D’après ce fameux « accord du Sinjar », la police locale, les forces de sécurité nationale et les services de renseignements fédéraux sont responsables d’assurer la sécurité uniquement au Sinjar, à condition que toutes les autres forces armées soient repoussées hors des frontières du district, et que la présence du PKK dans le district et aux alentours prenne fin.

Mais peu de locaux pensent que cet accord entrainera de vrais changements.

« Nous n’avons rien reçu des gouvernements de Bagdad et d’Erbil, et le peu de services auquel a accès la population du Sinjar est l’œuvre d’organisations civiles internationales qui y travaillent » déclare Ibrahim. « Même l’accord qu’ils ont signé ne nous apporte rien. Tout ce que ces deux gouvernements font c’est satisfaire la communauté internationale et la convaincre qu’ils ont réussi à régler le problème au Sinjar. »

Faisant référence aux chefs tribaux sunnites qui s’étaient alliés à l’EI à l’époque, il ajoute que la plupart des gens responsables du génocide de 2014 qui a fait plus de 5000 morts yézidis sont toujours libres. « Les Yézidis n’ont toujours pas reçu de garanties qu’ils ne subiront pas un nouveau génocide comme celui de 2014 », dit-il. « Nous sommes convaincus que le gouvernement de Bagdad peut se retirer à tout moment en fonction des accords qu’il conclura avec le Kurdistan ou ailleurs, et nous seront de nouveau livré à toutes les exactions que pourrait imaginer un parti prônant des idées extrémistes ».
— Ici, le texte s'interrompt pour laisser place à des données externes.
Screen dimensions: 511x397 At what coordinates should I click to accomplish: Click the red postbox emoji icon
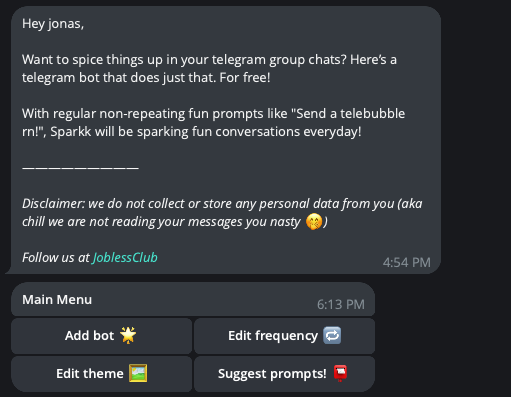tap(340, 373)
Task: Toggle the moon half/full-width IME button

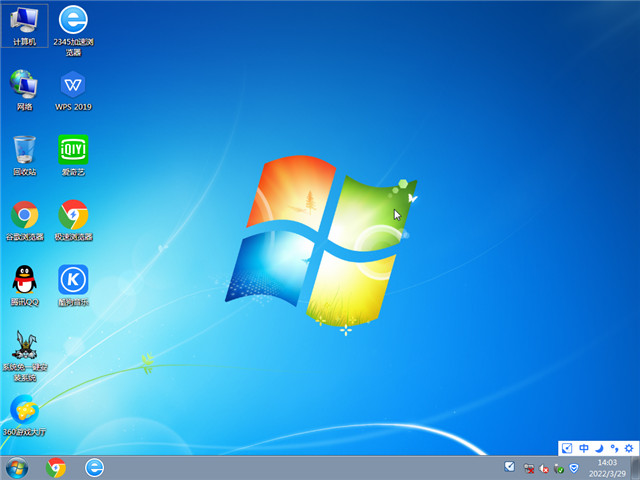Action: pos(599,449)
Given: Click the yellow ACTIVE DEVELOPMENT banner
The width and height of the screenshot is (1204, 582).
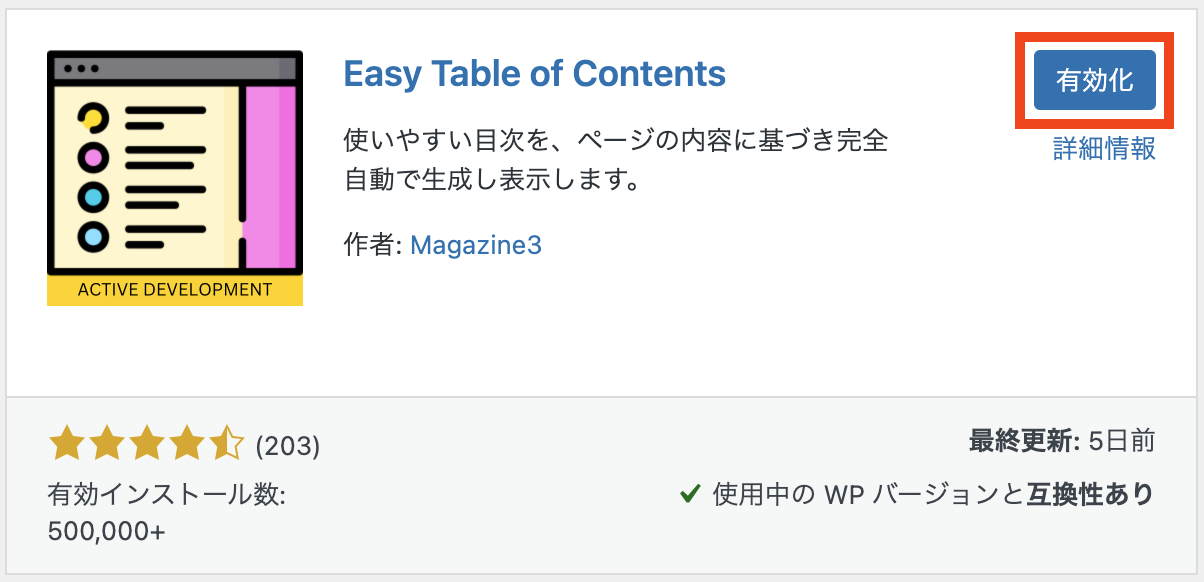Looking at the screenshot, I should 175,290.
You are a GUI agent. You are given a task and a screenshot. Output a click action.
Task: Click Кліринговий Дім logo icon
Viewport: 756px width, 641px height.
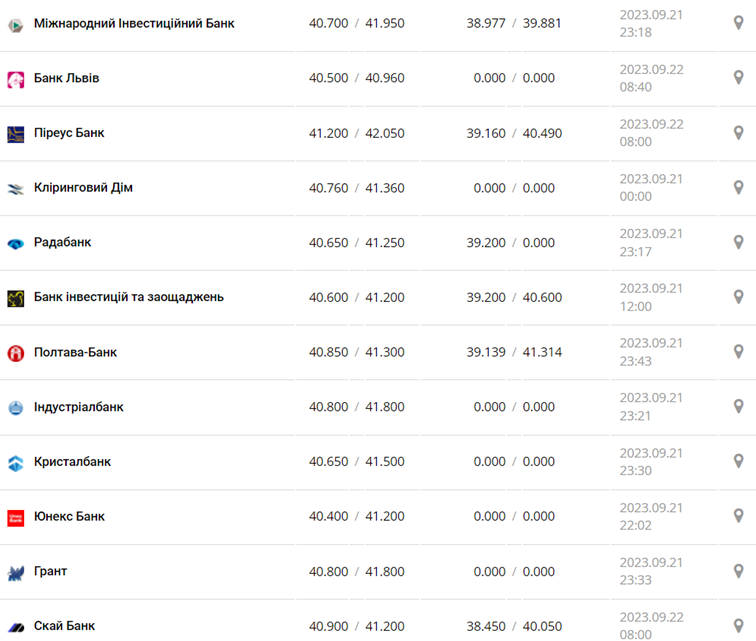(16, 188)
Les familles encouragées à rentrer chez eux.

L’accord de Sinjar est entré en vigueur au début du mois de décembre, alors que la majorité des factions armées quittaient la ville et remettaient leurs quartiers généraux à la police fédérale, qui avait formé un cordon autour de la ville en collaboration avec l’armée irakienne.

Les groupes paramilitaires à majorité chiite de Hachd al-Chaabi et les forces de protection du Sinjar étaient stationnés tout autour de la ville, alors que les gardes-frontières fédéraux se chargeaient de sécuriser la frontière syro-irakienne, déclaraient les autorités.
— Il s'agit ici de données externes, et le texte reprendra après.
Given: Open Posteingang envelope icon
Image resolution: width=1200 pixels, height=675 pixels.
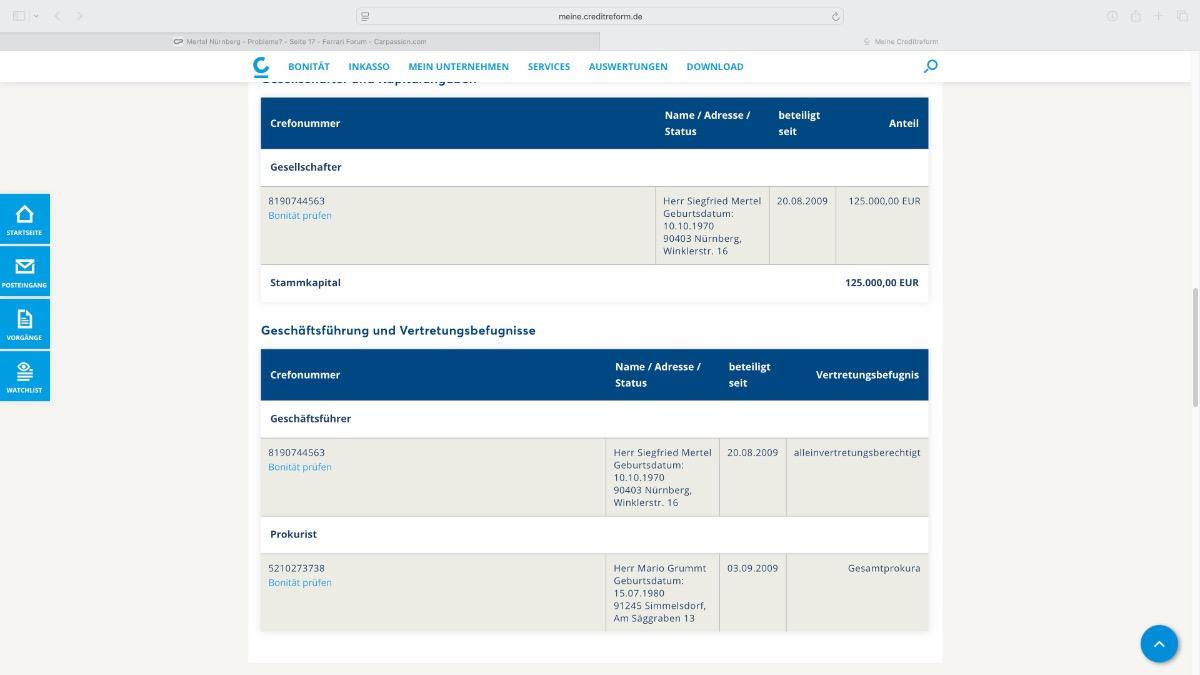Looking at the screenshot, I should (x=25, y=271).
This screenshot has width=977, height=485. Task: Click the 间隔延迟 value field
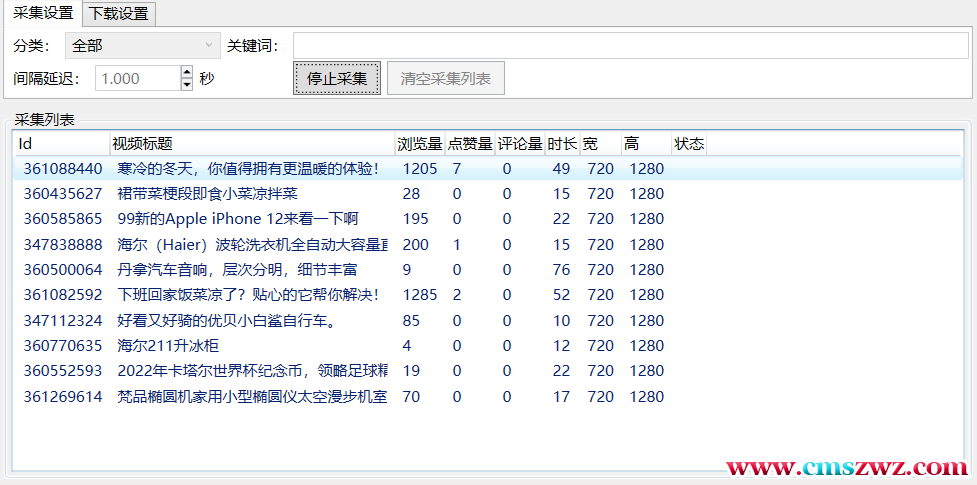[137, 78]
En vertu de l’accord, le Sinjar devrait avoir sa propre police locale, composée de 2500 hommes recrutés exclusivement au sein de la population locale, et en majorité parmi les familles de déplacés, les survivants au massacre et leur famille. Elle sera entrainée et équipée uniquement par le gouvernement central.

Des sources au sein des forces de sécurité fédérale ont indiqué à MEE que ces forces étaient prêtes et seraient déployées à l’intérieur de la ville de Sinjar dès la semaine prochaine. L’EI, qui considèrent les Yézidis comme des infidèles, a détruit la plupart des maisons et villages dans les régions sud et le nord du Sinjar, tandis que les opérations militaires des forces irakiennes et de la coalition internationale menée par les États-Unis pour libérer la ville s’est chargée de détruire une partie de ce qu’il en restait.

Reconstruire la ville de Sinjar et débarrasser les villages des vestiges de la guerre est un des points importants de l’accord entre Bagdad et le GRK afin d’inciter les gens à rentrer chez eux.

« La plupart des familles a peur de rentrer, mais le retour graduel au calme et le nettoyage des villes et villages ainsi que leur reconstruction devraient les y encourager » a déclaré Hajai. « La situation sécuritaire dans la région est actuellement relativement stable, surtout après la signature de l’accord et les patrouilles le long de la frontière. Il faudra encore beaucoup de temps avant un retour à la normale, mais l’avenir est prometteur et les familles pensent au retour ».